Para além do trabalho produtivo, as mulheres também são as maiores responsáveis pelo trabalho doméstico e de cuidado, a chamada “dupla jornada”. Segundo a Pesquisa Nacional por Amostra de Domicílios Contínua (Pnad Contínua), realizada em 2019, elas dedicam, em média, 18,5 horas para essas tarefas. Isso corresponde a 8 horas a mais do que o tempo gasto pelos homens.
Segundo Junéia, a divisão social do trabalho é uma questão que aflige as mulheres o tempo todo: “Historicamente, as mulheres nunca saíram do mercado de trabalho, mas esse esforço nunca foi reconhecido, porque não é remunerado. Mesmo assim, é destinado à gente essa função”, observa.

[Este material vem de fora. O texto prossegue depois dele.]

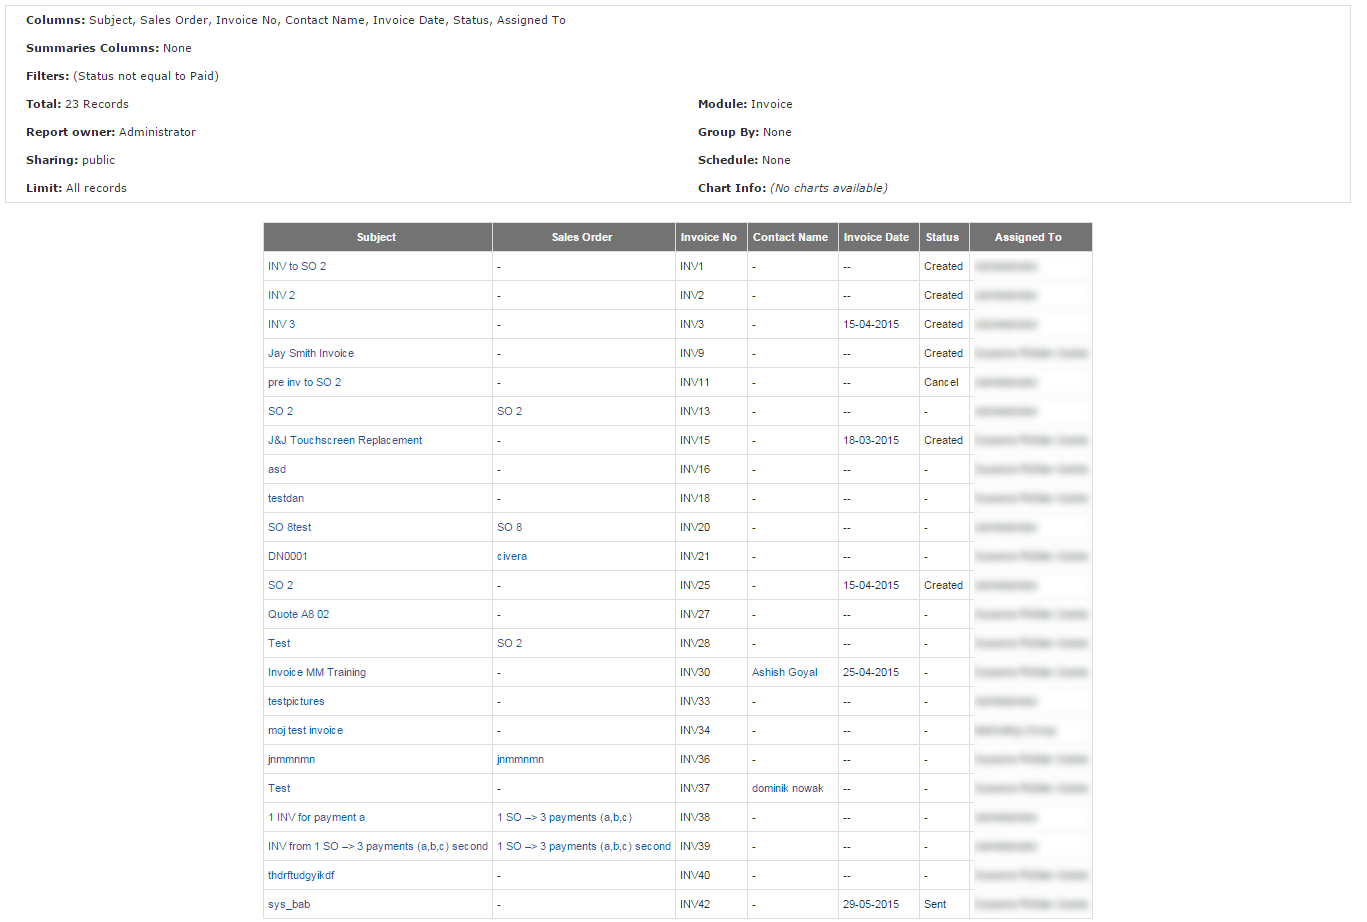Click the 'Sales Order' column header

pyautogui.click(x=582, y=237)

A pandemia só intensificou essas desigualdades. De acordo com dados fornecidos pelo IBGE, as mulheres foram as mais afetadas pela pandemia no mercado de trabalho. Ao todo, foram 825,3 mil postos perdidos entre 2019 e 2020; as mulheres ocupavam 71% deles. E as dificuldades se estendem ao período pós pandemia, segundo estudo publicado em 2022 pela Comissão Econômica para a América Latina e o Caribe (Cepal) das Nações Unidas. Enquanto a taxa de desemprego dos homens foi de 10,4% para 6,9% no período, a das mulheres caiu apenas cerca de 2 pontos percentuais (de 12,1% para 10%). O índice relacionado a participação feminina no mercado de trabalho (51,4%) também é inferior ao dos homens (72,2%).

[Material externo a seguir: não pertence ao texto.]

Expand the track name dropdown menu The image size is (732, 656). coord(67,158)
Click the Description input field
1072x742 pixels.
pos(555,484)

A pauta, que está constantemente em evidência, voltou a ser discutida com a aprovação do Projeto de Lei nº 1.085/2023 pelo Senado, no dia 1º de junho. O texto, que segue para o plenário, trata sobre a igualdade salarial entre homens e mulheres e faz modificações na Consolidação das Leis do Trabalho (CLT).

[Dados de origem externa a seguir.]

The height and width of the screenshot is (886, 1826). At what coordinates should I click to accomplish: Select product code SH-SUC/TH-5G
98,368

A ideia é que, para além da igualdade estabelecida por lei, as empresas sejam fiscalizadas e emitam relatórios de transparência a cada 6 meses. Em caso de descumprimento, o empregador será multado em dez vezes o valor correto do salário e o dobro em caso de reincidência. Além disso, a determinação não se limita às mulheres, mas também defende que não haja discriminação envolvendo questões relacionadas a raça, origem, etnia e idade.
Mesmo com a aprovação, Junéia diz que o caminho para a igualdade salarial não vai ser fácil: “nós, trabalhadores e trabalhadoras organizadas, em nossos diversos setores e ramos de atividade, vamos ter que acompanhar se as empresas estão, de fato, cumprindo a lei”. Para ela, é um trabalho que não vai começar a funcionar a partir da determinação do governo. Será necessário buscar negociações e cobrar dos empregadores e dos governos o cumprimento.
Principais convenções da OIT adotadas pelo Brasil
- Convenção 100: Igualdade de Remuneração de Homens e Mulheres Trabalhadores por Trabalho de Igual Valor.
- Convenção 111: Discriminação em Matéria de Emprego e Ocupação.
- Convenção 156: Sobre a Igualdade de Oportunidades e de Tratamento para Homens e Mulheres Trabalhadores: Trabalhadores com Encargos de Família.
- Convenção 190: Violência e o assédio no mundo do trabalho.
Islândia é referência em igualdade salarial entre homens e mulheres
Segundo Junéia Batista, o país é um exemplo a ser seguido, especialmente em relação a igualdade salarial e a não discriminação no mundo do trabalho.
Em 1º de janeiro de 2018, a Islândia foi o primeiro país do mundo a exigir igualdade salarial entre homens e mulheres que realizam a mesma função. A legislação impõe que as empresas privadas e públicas – com mais de 25 funcionários – passem a prestar contas ao governo, comprovando suas políticas de igualdade salarial. As instituições que desrespeitarem a determinação estarão sujeitas a multa.
De acordo com o ranking do Relatório Global de Desigualdades de Gênero do Fórum Econômico Mundial, a Islândia ocupou o primeiro lugar entre os 146 países que constam na lista, como a nação com o maior índice de igualdade de gênero do mundo em 2022. Enquanto isso, o Brasil ocupa a 94ª posição.